List every line of the items below that contains the word "header", copying each such line in full.
— begin Excerpted records —
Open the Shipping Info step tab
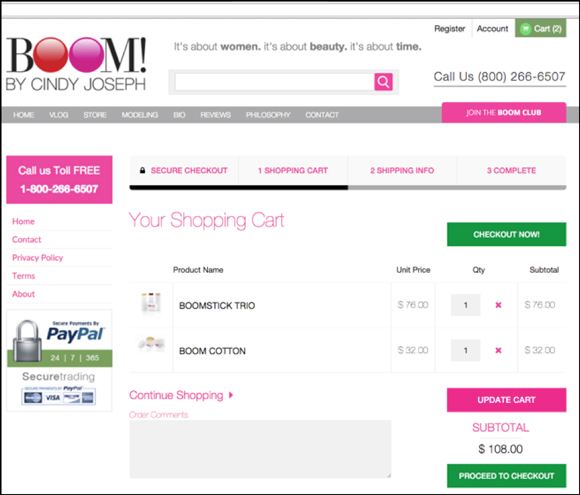 click(402, 171)
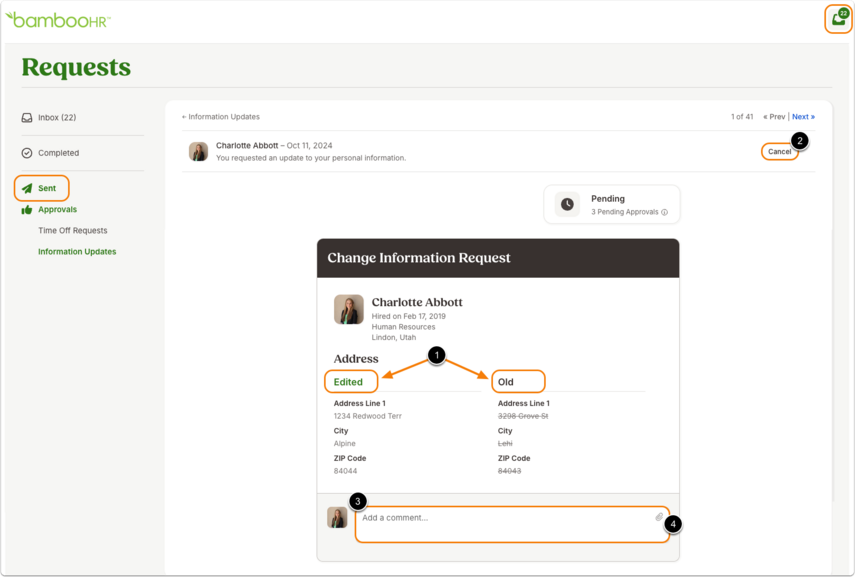Go back to Information Updates list

[x=221, y=117]
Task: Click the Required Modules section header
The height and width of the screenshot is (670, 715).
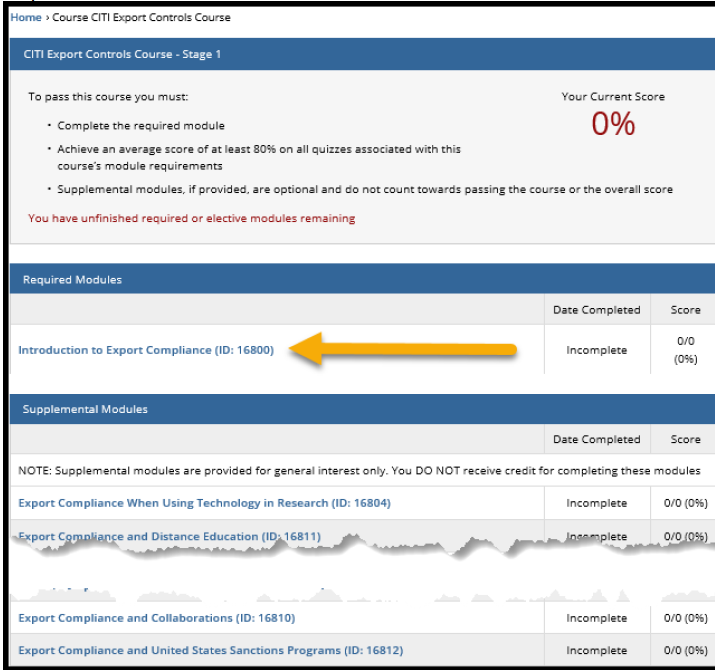Action: (73, 280)
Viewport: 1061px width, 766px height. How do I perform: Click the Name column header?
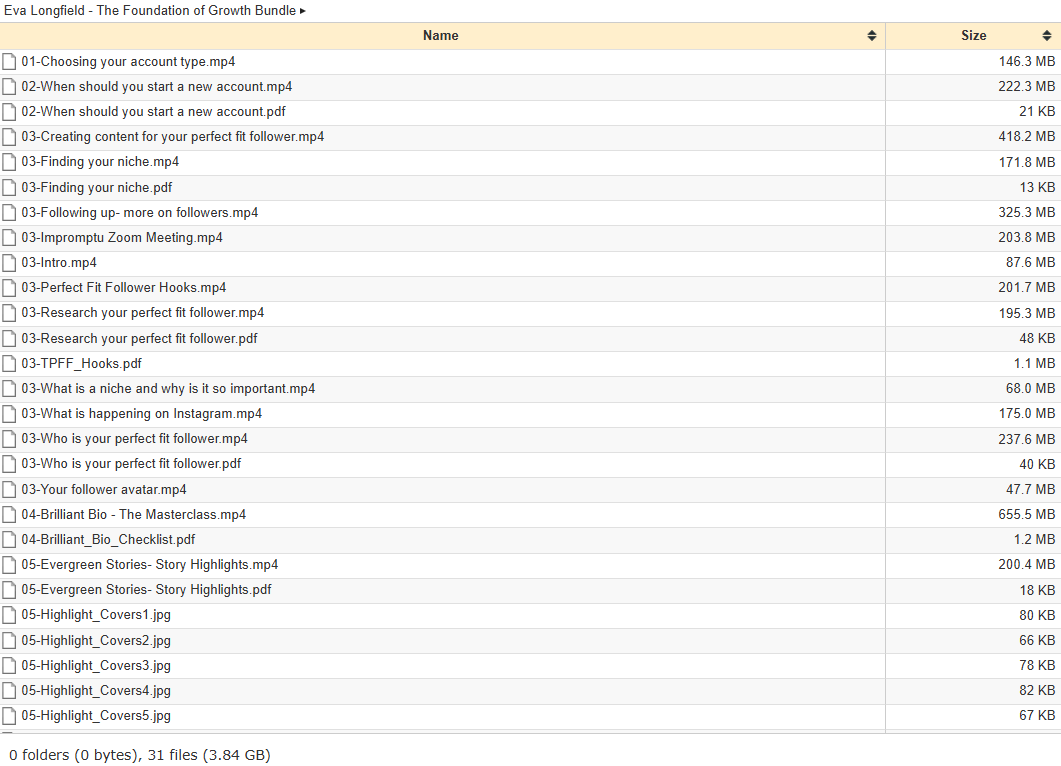tap(443, 36)
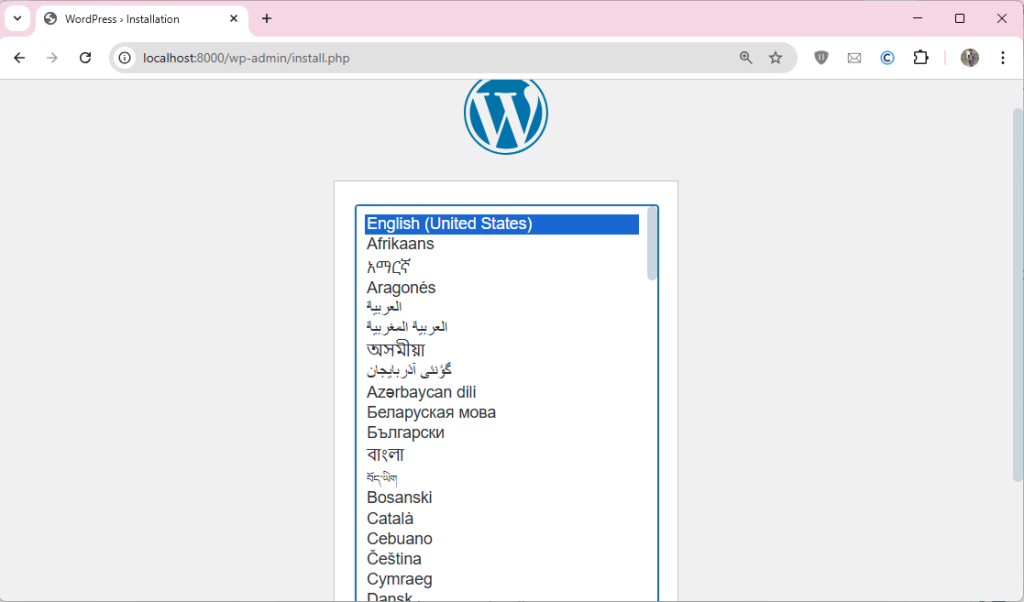
Task: Click the page zoom magnifier icon
Action: coord(745,58)
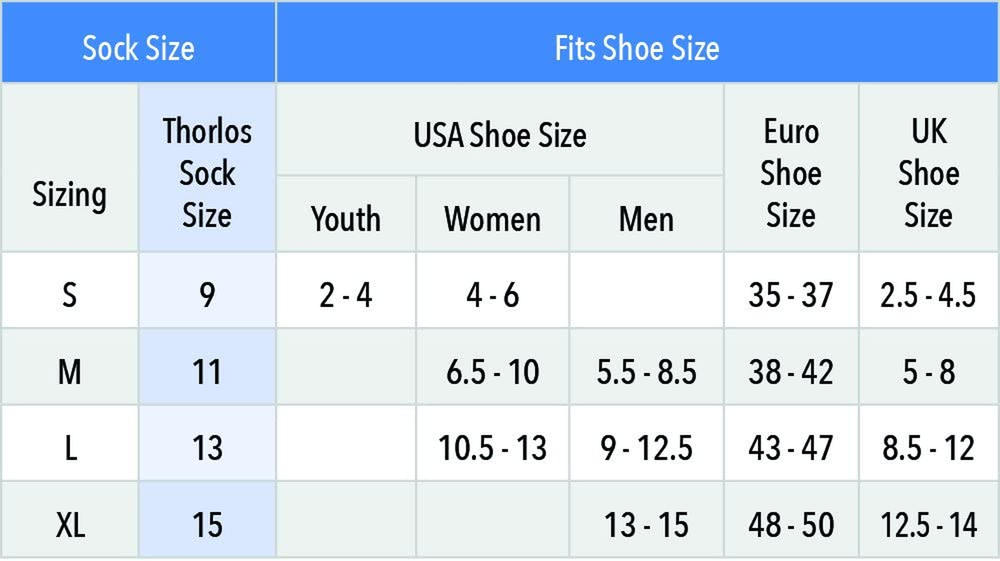Select Thorlos sock size '15' cell
The width and height of the screenshot is (1000, 561).
[x=207, y=524]
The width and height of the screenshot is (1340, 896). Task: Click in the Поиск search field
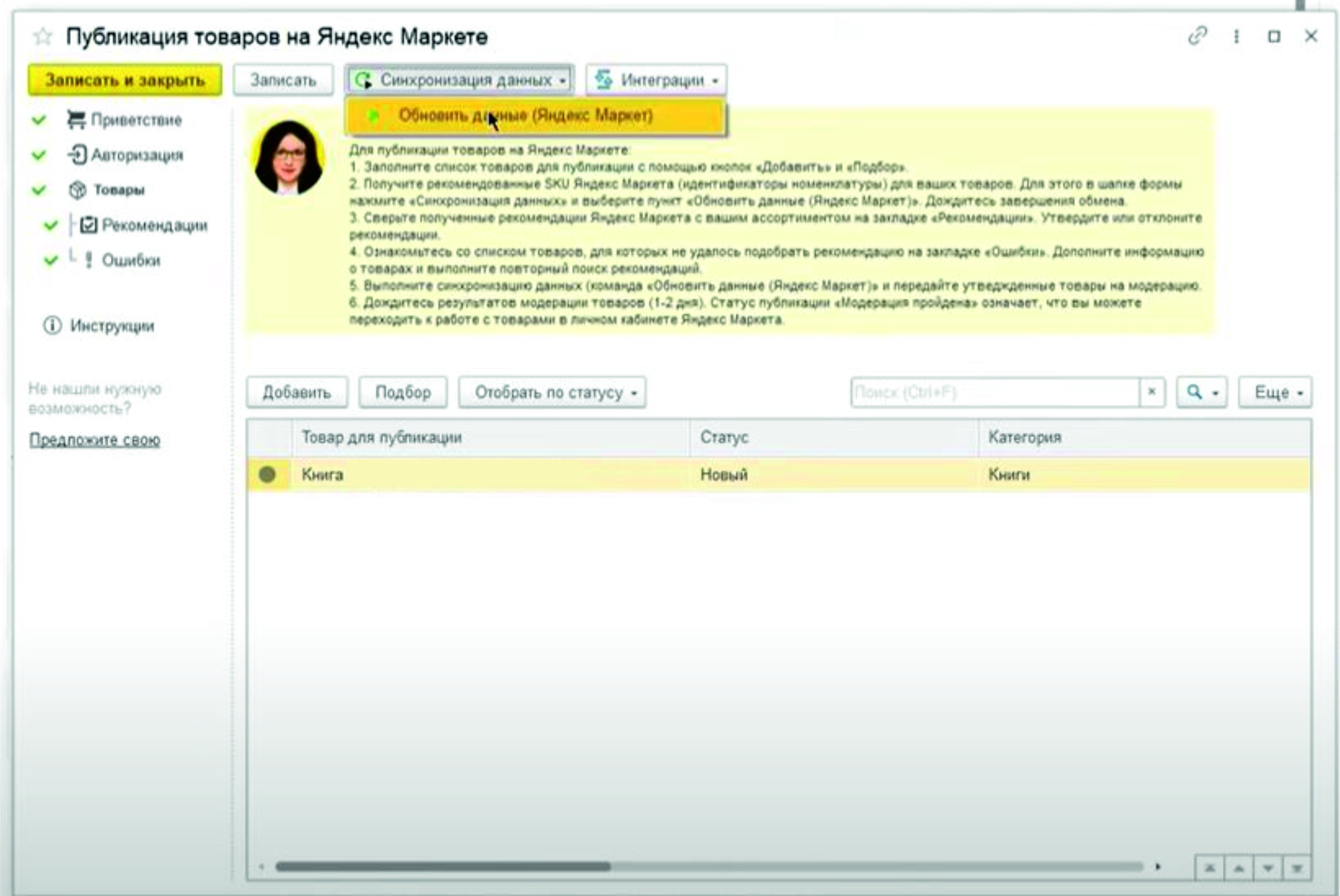pos(995,393)
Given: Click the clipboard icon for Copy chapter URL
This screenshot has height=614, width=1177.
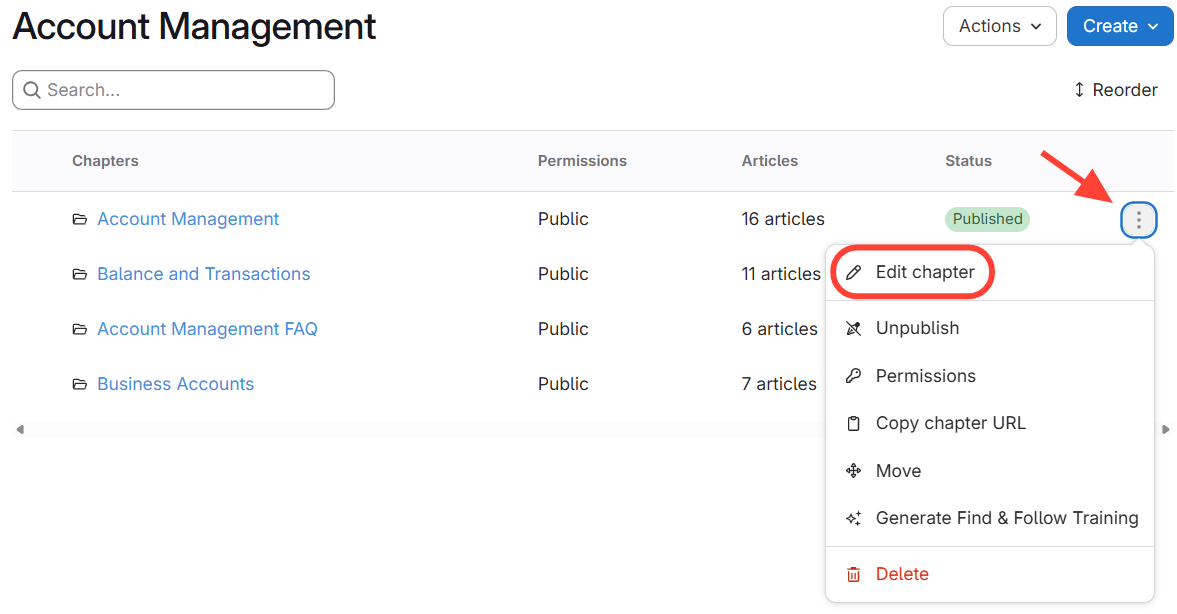Looking at the screenshot, I should 853,423.
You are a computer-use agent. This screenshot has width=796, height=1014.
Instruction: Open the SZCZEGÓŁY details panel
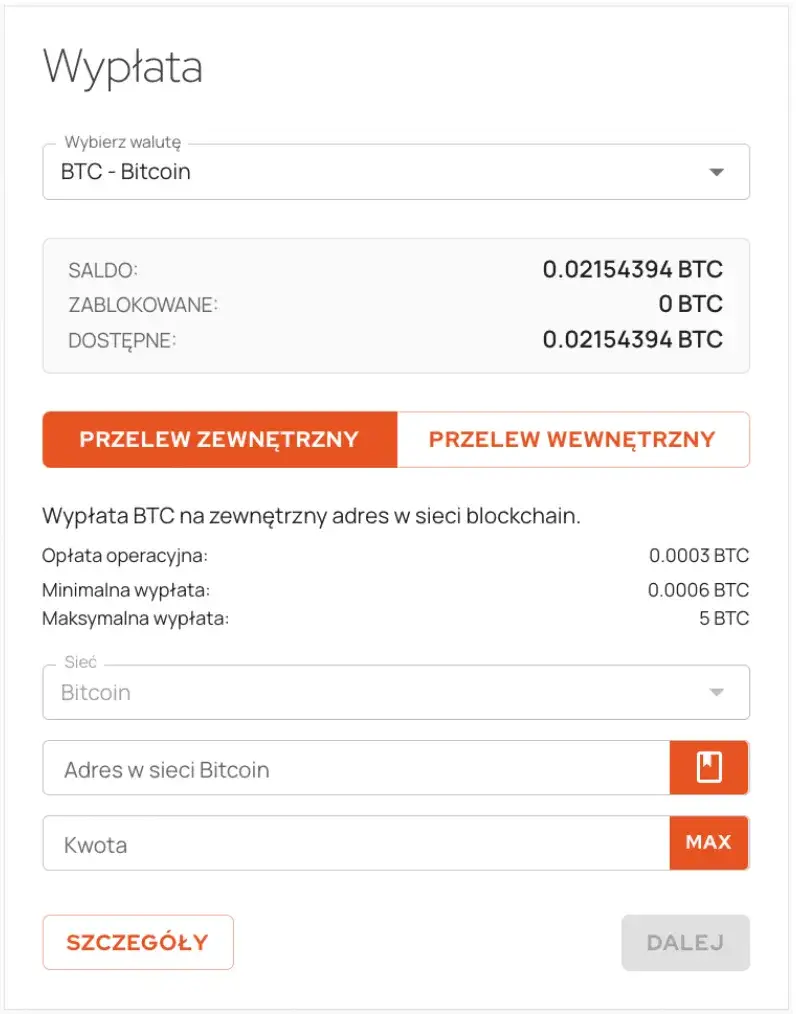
— end Excerpted records —
* Answer below:
Task: Click the Required Modules section header
Viewport: 1061px width, 766px height. How do I perform: Click the Name column header?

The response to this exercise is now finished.